“Eat Local” may be a national trend, but in steamy, dreamy New Orleans the focus is on local living. The Crescent City is fiercely devoted to its homegrown traditions–be they culinary, musical, cultural, or otherwise. Though some of our habits and haunts–like gumbo, go-cups, and the French Quarter–are famous the world over, others remain a bit more elusive to visitors. Here are just a few of them.
In a city blessed with a pantheon of musical deities, the trumpeter Kermit Ruffins is a jazz Zeus. A son of the city’s famed Ninth Ward, Ruffins plays around town on a regular basis. Two places to catch him and his band the BBQ Swingers are at Mother-In-Law Lounge and Saturdays at the Little Gem Saloon.
New Orleanians treat their watering holes like wedding receptions. No one stays seated at their own table very long and everybody gossips about who’s walking through the door, and with whom.
To experience my favorite people-watching scene for yourself, head to The Delachaise in Uptown. The fashionable wine bar’s outdoor patio serves as the prow of a narrow, elongated building wedged in beside a cut-rate gas station on St. Charles Avenue. Come for a nightcap. You’ll find Pinot noir, debutantes, and a bargain on unleaded.
It’s always been a mystery to me why New Orleans’s street names are cemented into sidewalks. The drama unfolding at eye-level is far too interesting for folks to be staring at their feet, but the trademark blue-and-yellow tiles are one of the city’s undisputed charms. Visitors can pick up replica tiles to take home with them at Derby Pottery, a locally owned Magazine Street store that sells ceramics inspired by NOLA’s unique architectural elements–from crowns to fleur de lis.
When it comes to sartorial icons, we prefer crawfish on our polo shirts, not alligators (though we have those, too). Visit Perlis, a New Orleans staple, for the latest in “mudbug” fashions. Guys can birddog over to Pelican Coast Clothing Company for (mostly) locally made shirts, ties, and other apparel.

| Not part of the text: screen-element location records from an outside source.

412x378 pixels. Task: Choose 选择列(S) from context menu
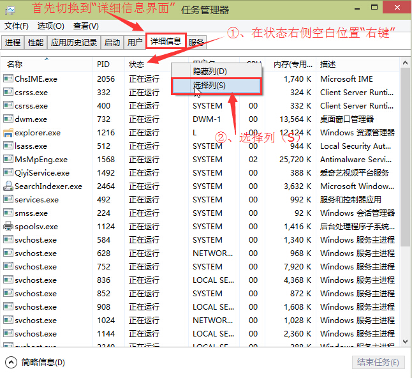(210, 85)
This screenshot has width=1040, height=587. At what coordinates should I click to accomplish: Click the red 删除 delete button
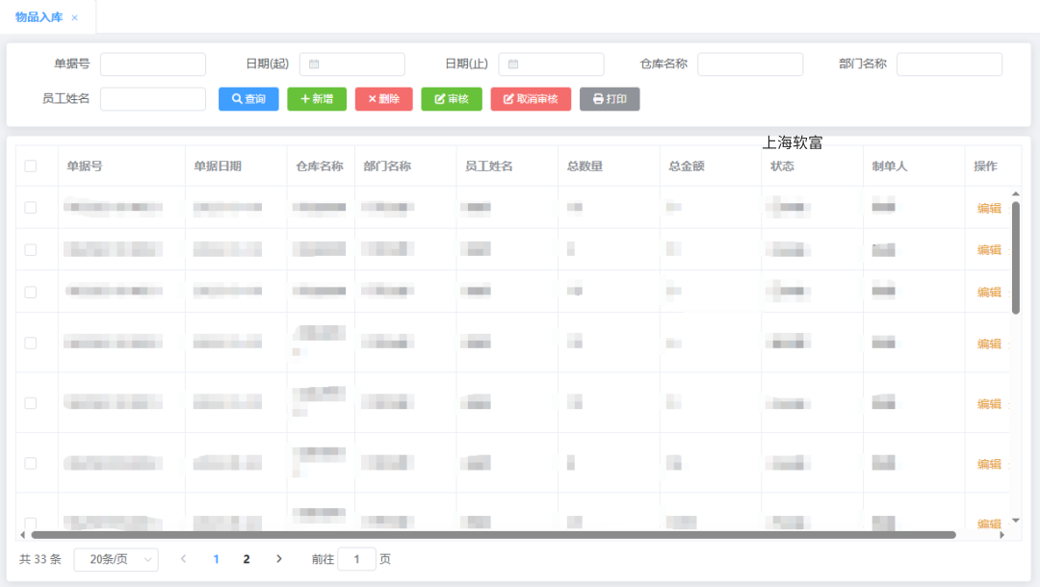[x=383, y=99]
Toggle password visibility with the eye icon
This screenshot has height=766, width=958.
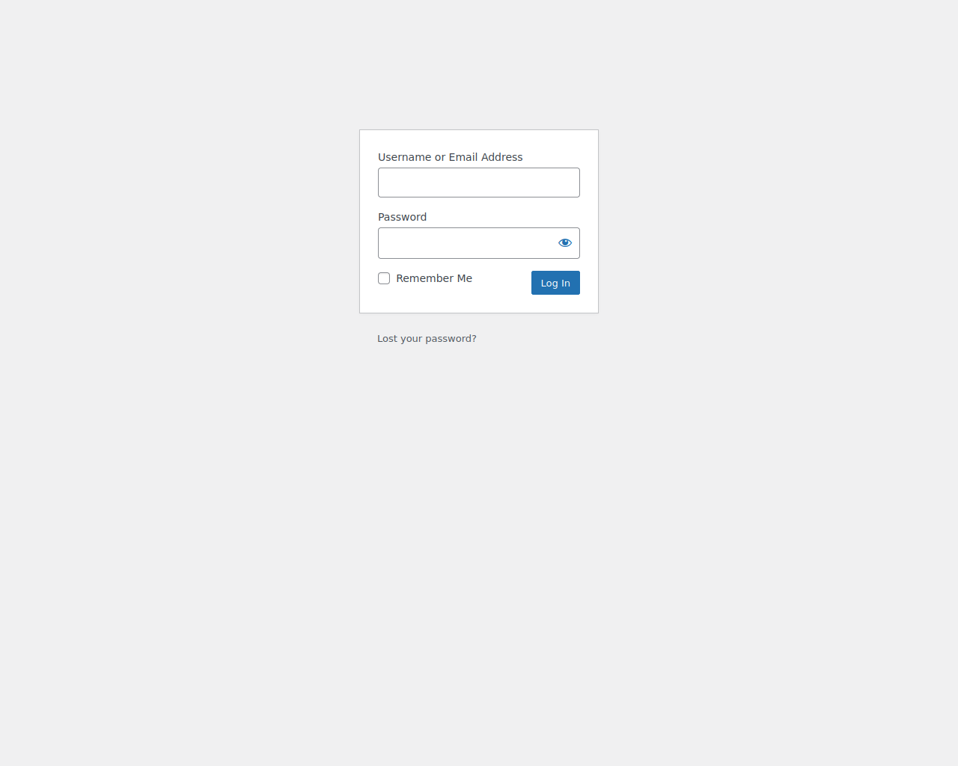pyautogui.click(x=565, y=243)
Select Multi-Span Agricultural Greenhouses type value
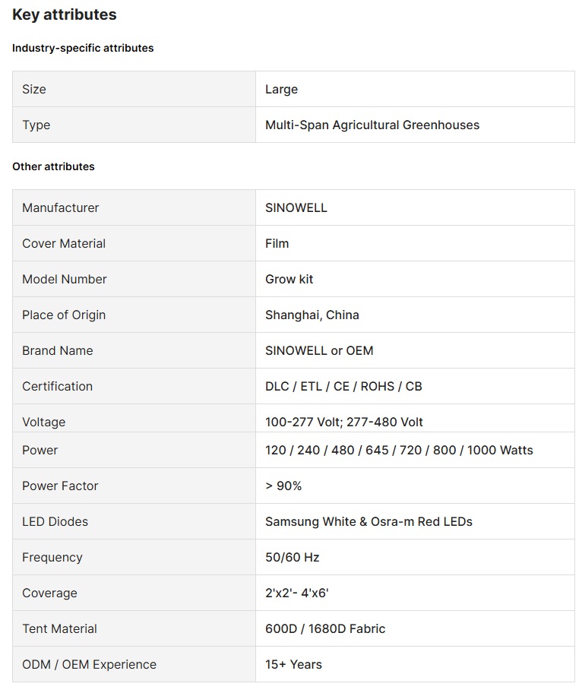This screenshot has height=693, width=582. tap(372, 125)

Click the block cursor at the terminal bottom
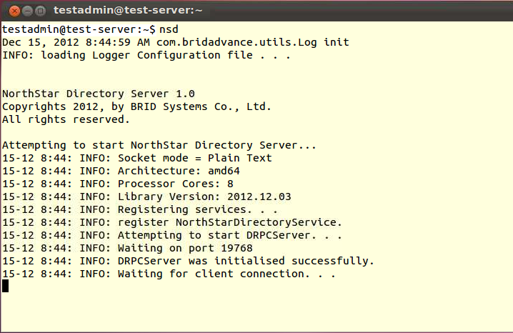pyautogui.click(x=6, y=286)
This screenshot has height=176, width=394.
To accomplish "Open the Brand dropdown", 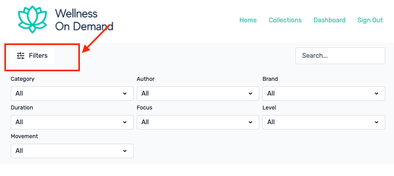I will tap(324, 94).
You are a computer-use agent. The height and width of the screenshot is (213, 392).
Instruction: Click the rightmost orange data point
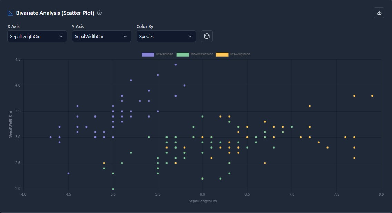(x=372, y=95)
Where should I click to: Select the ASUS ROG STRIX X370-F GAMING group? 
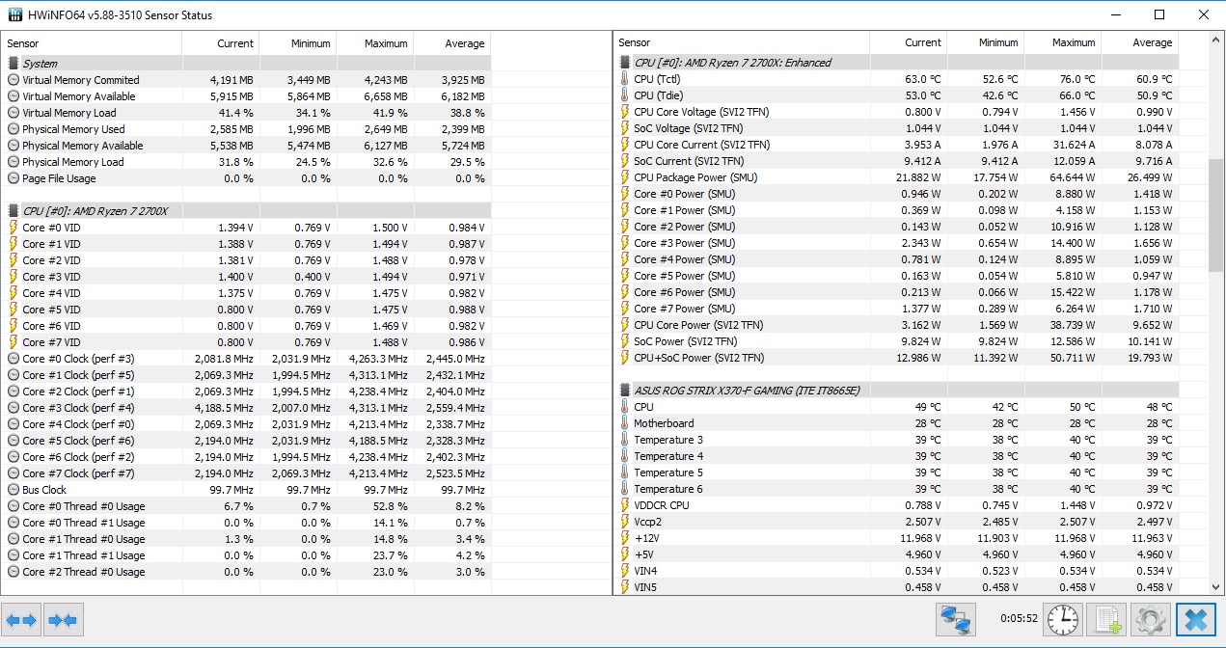tap(747, 391)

Magazine Street may offer some of the best shopping in the U.S., but that doesn’t mean the storied thoroughfare is all boutiques and antiques. There are plenty of places to make a beeline for come dinnertime. Consider La Petit Grocery–a smart Uptown bistro where locals take their favorite out-of-town guests to feast on Justin Devillier’s shellfish stew, paneed rabbit, and–a personal favorite–the LPG cheeseburger. Don’t know a soul in town? Head to the bar to order your meal–and meet a friend, guaranteed, before you finish your first Sazerac.

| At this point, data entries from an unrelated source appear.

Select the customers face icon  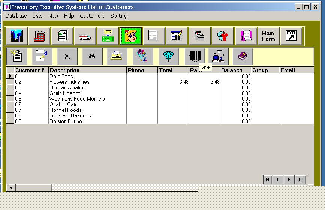point(131,36)
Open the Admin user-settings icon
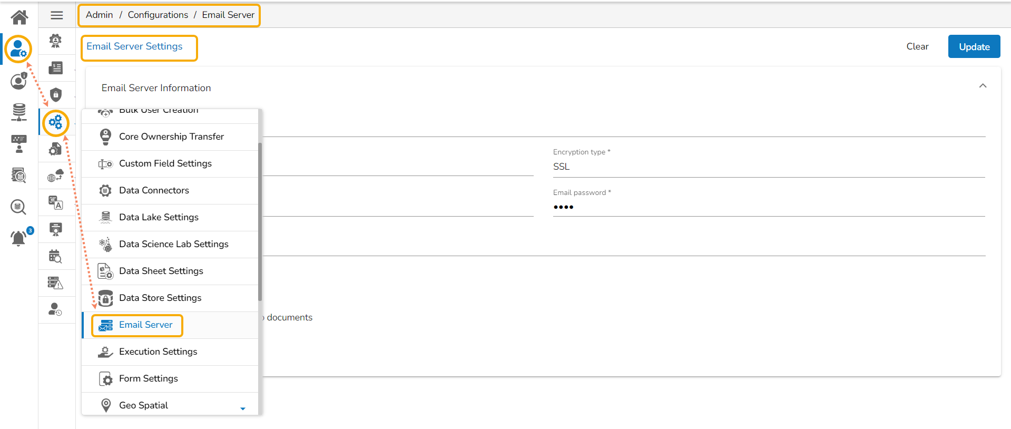This screenshot has width=1011, height=429. 18,49
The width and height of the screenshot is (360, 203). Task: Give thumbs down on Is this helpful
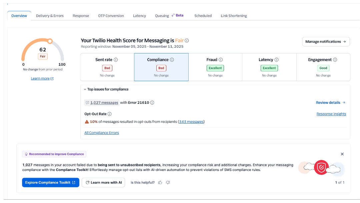(168, 182)
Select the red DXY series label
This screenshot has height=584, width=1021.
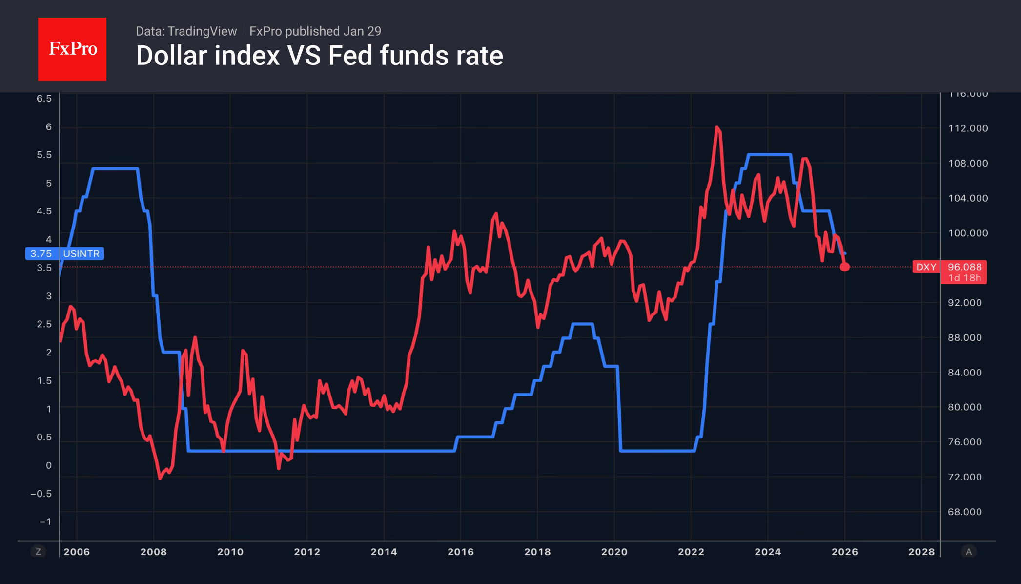point(926,267)
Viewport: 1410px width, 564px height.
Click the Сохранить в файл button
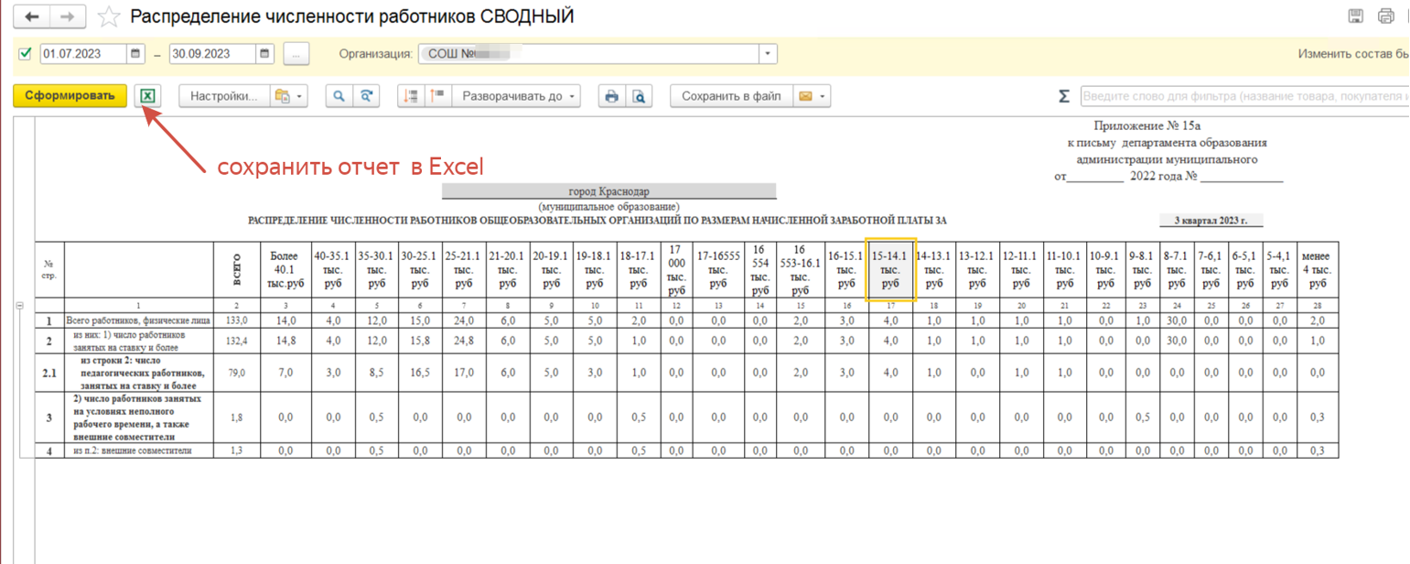click(x=730, y=96)
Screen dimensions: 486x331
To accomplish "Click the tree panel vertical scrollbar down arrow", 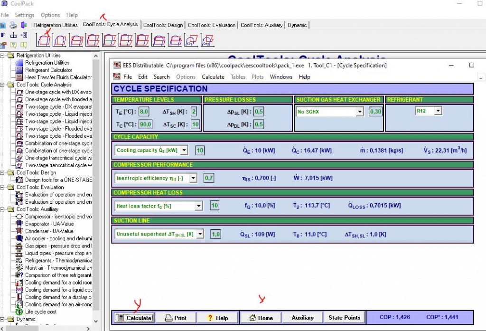I will 96,320.
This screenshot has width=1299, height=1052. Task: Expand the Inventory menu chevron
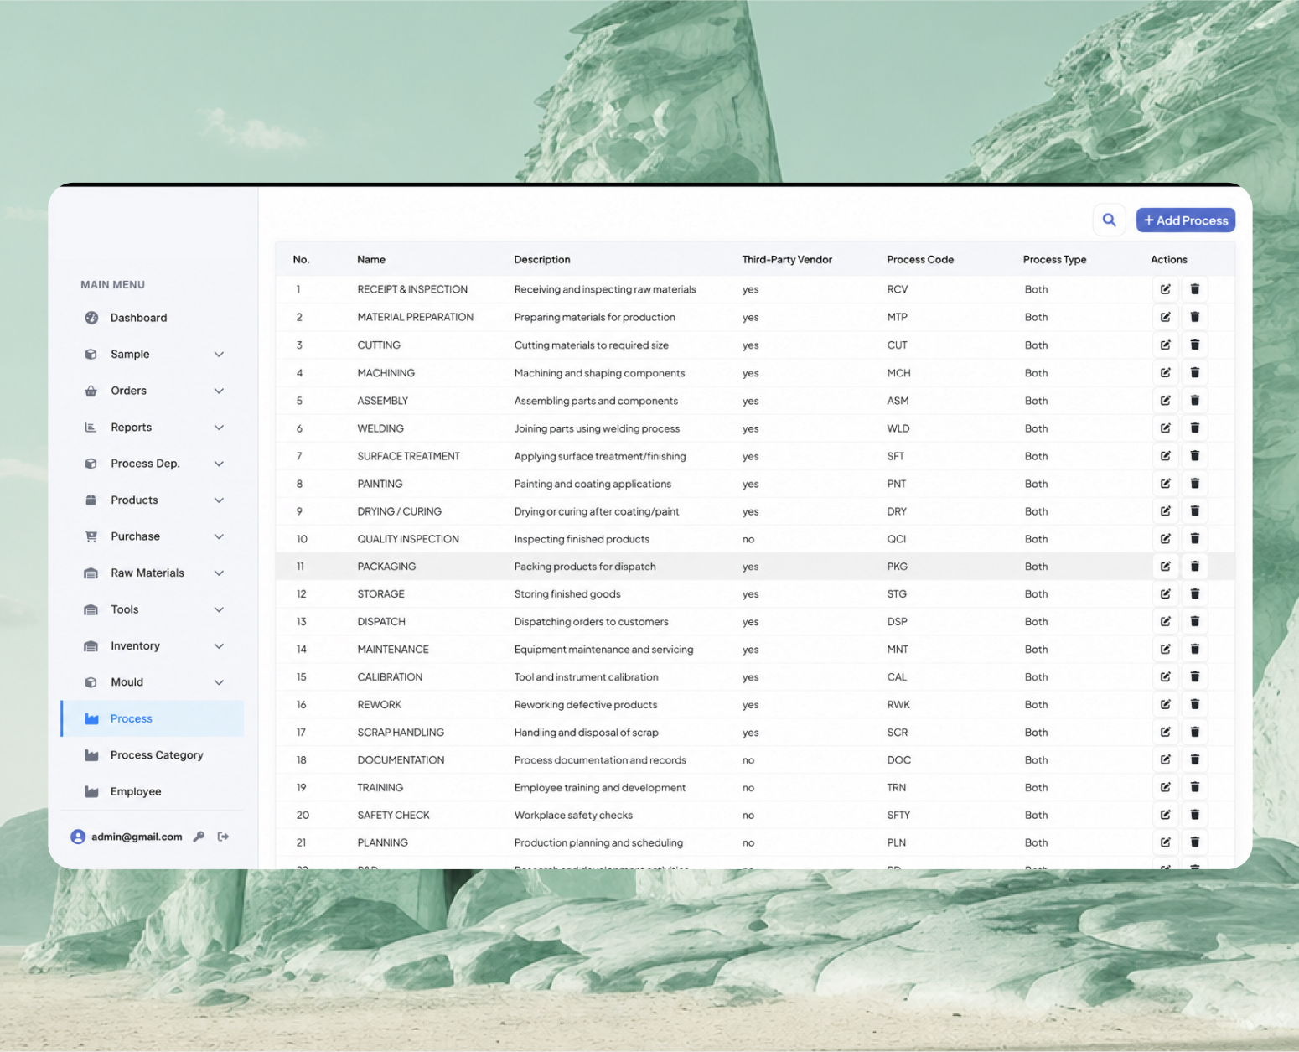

Bicycling is evolving in New Orleans. With its kitchen-counter flat topography the city should be right up there with Copenhagen as a bike-friendly burg. Not yet, however. We’ve got a ways to go to before we’re considered a pedaler’s paradise, but pump down our streets and you’ll be seeing New Orleans in a whole other way.
Pick up a favorite route at the Old U.S. Mint and head down Esplanade Avenue, past the Degas House and ending at City Park. If hunger pangs strike, hit up nearby Liuzza’s by the Track for a shrimp po’ boy. Should you need to rent a set of wheels, two outfits to know about are Bicycle Michael’s in the Faubourg Marigny and A Musing Bikes in the LGD.

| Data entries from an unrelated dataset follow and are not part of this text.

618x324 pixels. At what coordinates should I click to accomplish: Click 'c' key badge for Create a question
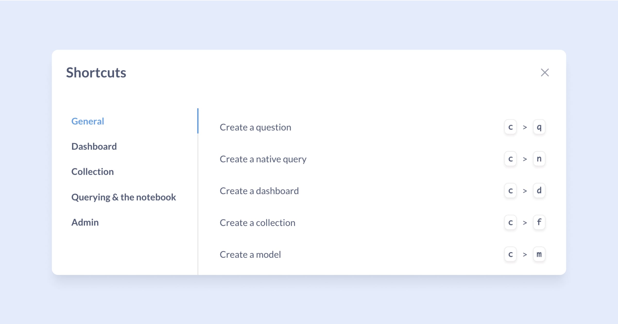[x=510, y=127]
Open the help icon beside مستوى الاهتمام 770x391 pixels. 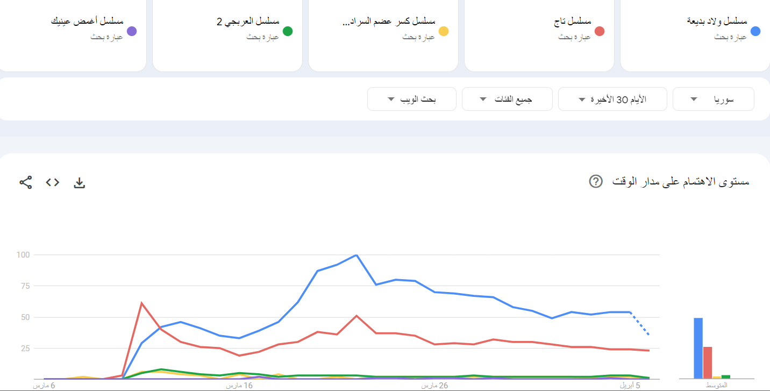[596, 182]
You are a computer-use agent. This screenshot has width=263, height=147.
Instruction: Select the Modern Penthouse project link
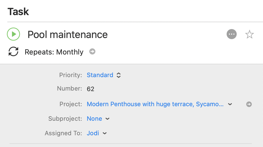(155, 104)
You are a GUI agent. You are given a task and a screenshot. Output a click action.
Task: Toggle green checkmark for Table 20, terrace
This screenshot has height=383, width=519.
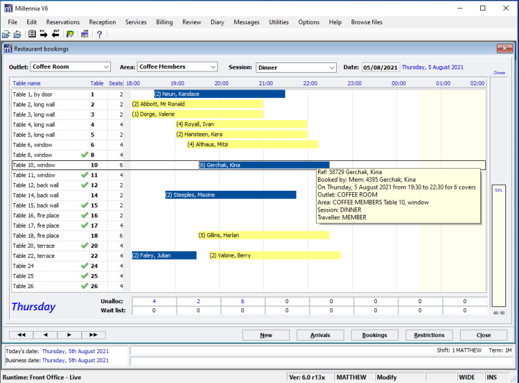(84, 245)
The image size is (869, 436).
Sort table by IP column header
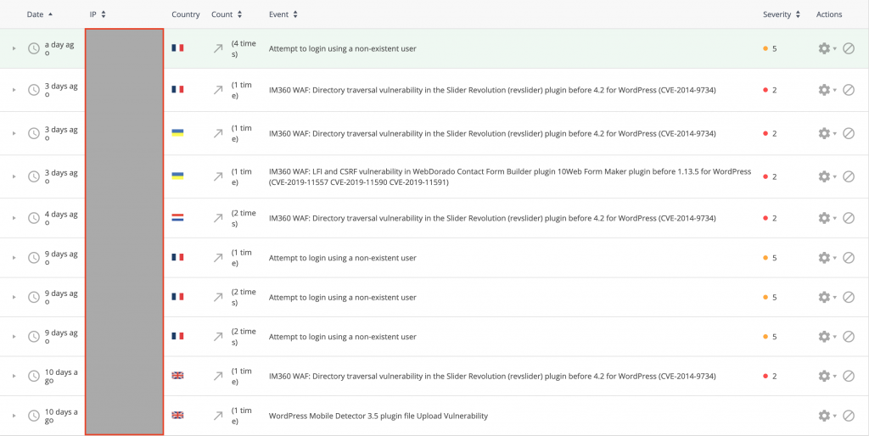(98, 14)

Hipsters happen. Since Katrina, the NOLA neighborhood known as the Bywater has become a nesting ground for the twentysomething tattoo-geoise. To see them in action try Sui Generis for a weekend brunch. The name and décor may be sheer whimsy, but the food is boots-on-the-ground filling. Order the burritos or the Israeli shakshuka, a tomato-based dish featuring poached eggs and feta.
If you’re looking for a late-night trender bender, cruise St. Claude Avenue and drop by the AllWays Lounge, a performance space (with a liquor license) that plays host to edgy cabaret on a regular basis.
But don’t confine yourself to the “Sliver by the River”–the neighborhoods of New Orleans from the Bywater to Carrollton that hug the high ground along the Mississippi River. Make sure to take an afternoon to see the natural world while you’re in New Orleans.
A destination that’s cheaper than a swamp tour and boasts more wildlife than Bourbon Street is the Barataria Preserve, located in suburban Marrero, a 20-minute car-ride from the French Quarter. This little slice of outdoor heaven, part of the Jean Lafitte National Historical Park and Preserve, has bayous, marshes, and native forests as well as excellent opportunities to see birds and, a perennial favorite, alligators.
While a well-constructed boardwalk provides ready access to most attractions, the more adventurous can hike the dirt trails or explore the wetlands by kayak or canoe.